Open WooCommerce → Follow-ups. The heading shows Active when at least one type is enabled, or No emails enabled when both are off.

  • Sender, From name and From email. Both optional; the placeholders show what they fall back to (your store name and the site admin email). An address on your own domain delivers most reliably.
  • For each type (Thank-you, Review request):
    • Send this email, the per-type on/off switch.
    • Trigger status, the order status that schedules the email (defaults to Completed). The dropdown lists every WooCommerce order status on your store.
    • Delay (days), whole days to wait after the order reaches that status. 0 means the next daily run. Maximum 3650.
    • Subject and Body, plain-text templates. Use the tokens below.

Click Save changes. The daily task picks up due orders from then on.

Use these in any subject or body; they are replaced per order when the email sends:

{customer} billing first name (falls back to "there" if empty)
{order} order number, prefixed with # (e.g. #1234)
{site} your site name
  1. Set a type’s Delay (days) to 0 and Save.
  2. Place a test order with a billing email you can read, and move it to the type’s trigger status.
  3. Run cron now instead of waiting for the daily event: wp cron event run followup_daily_event. (You can also wait for the natural daily run.)
  4. Confirm the email arrives.
  5. Run the command again, the same follow-up must not send a second time for that order.

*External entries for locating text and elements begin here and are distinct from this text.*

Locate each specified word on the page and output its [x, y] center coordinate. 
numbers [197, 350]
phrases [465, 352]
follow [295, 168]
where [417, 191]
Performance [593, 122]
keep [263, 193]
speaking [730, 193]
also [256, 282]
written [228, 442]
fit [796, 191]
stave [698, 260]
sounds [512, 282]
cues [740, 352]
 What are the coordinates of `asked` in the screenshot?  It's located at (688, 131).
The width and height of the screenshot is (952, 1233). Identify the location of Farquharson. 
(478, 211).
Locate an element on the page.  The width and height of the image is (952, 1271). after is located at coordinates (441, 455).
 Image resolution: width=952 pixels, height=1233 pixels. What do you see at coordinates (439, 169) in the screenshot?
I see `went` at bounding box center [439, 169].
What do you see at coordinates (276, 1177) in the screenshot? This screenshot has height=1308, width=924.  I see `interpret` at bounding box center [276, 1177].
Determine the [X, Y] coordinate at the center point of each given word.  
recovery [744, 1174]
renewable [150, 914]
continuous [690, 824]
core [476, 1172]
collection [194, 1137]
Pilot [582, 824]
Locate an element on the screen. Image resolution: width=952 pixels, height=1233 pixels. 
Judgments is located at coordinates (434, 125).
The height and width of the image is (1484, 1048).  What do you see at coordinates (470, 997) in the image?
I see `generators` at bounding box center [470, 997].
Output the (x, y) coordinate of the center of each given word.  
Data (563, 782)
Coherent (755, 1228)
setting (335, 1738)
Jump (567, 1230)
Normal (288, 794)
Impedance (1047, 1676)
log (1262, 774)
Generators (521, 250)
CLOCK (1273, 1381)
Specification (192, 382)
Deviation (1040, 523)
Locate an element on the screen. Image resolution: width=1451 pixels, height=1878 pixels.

If nothing arrives, the problem is almost always WordPress mail delivery, not Followup. Send yourself a test with an SMTP plugin first.

The free edition is the whole plugin: the thank-you and review-request types, per-type enable / trigger status / delay / templates, the global sender, and the idempotent daily sender.

Followup Pro (planned) adds branded HTML email bodies through the followup/mail filter, more follow-up types, and reporting. It extends the free plugin rather than unlocking it.